Is the Fourth Amendment Now Illegal? - darklighter3
http://marginalrevolution.com/marginalrevolution/2013/08/is-the-fourth-amendment-now-illegal.html

======
mpyne
No, but it is apparently misunderstood.

In the meantime the Fifth Amendment already should protect you against being
compelled to incriminate yourself.

For the rest, for better or worse it's always been a government loophole to
wait for you to tell a third-party something and _then_ grab it. We used to
have a government office that would read all (ALL) Western Union telegrams
going abroad and coming within, for example.

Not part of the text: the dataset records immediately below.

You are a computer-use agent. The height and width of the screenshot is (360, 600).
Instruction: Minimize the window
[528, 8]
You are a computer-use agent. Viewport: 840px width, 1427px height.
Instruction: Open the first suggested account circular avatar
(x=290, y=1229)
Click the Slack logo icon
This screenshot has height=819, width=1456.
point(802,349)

Sometimes the government self-limits it's ability to do this (e.g. wiretapping
phones... we've gone from days where phone conversations were conducted on a
"party line" where all could listen it, to where no one may legally tap a
phone line and even the government must obtain a warrant or court order).

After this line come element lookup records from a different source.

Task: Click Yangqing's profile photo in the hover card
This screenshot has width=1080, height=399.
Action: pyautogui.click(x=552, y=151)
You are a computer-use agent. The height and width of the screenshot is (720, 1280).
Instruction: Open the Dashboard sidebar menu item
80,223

The problem with self-limiting is that such limits can be just as easily
undone (e.g. Patriot Act).

So perhaps a specific Amendment regarding privacy itself is warranted, because
the Fourth Amendment doesn't speak to that itself, unless we wait for another
activist Supreme Court decision ;)

But even in that case, I just don't see the NSA completely going out of the
game as I don't think Americans will subject themselves to a "no foreign
communications wiretaps" law, as that is something even the Germans seem to
explicitly permit in their legal code.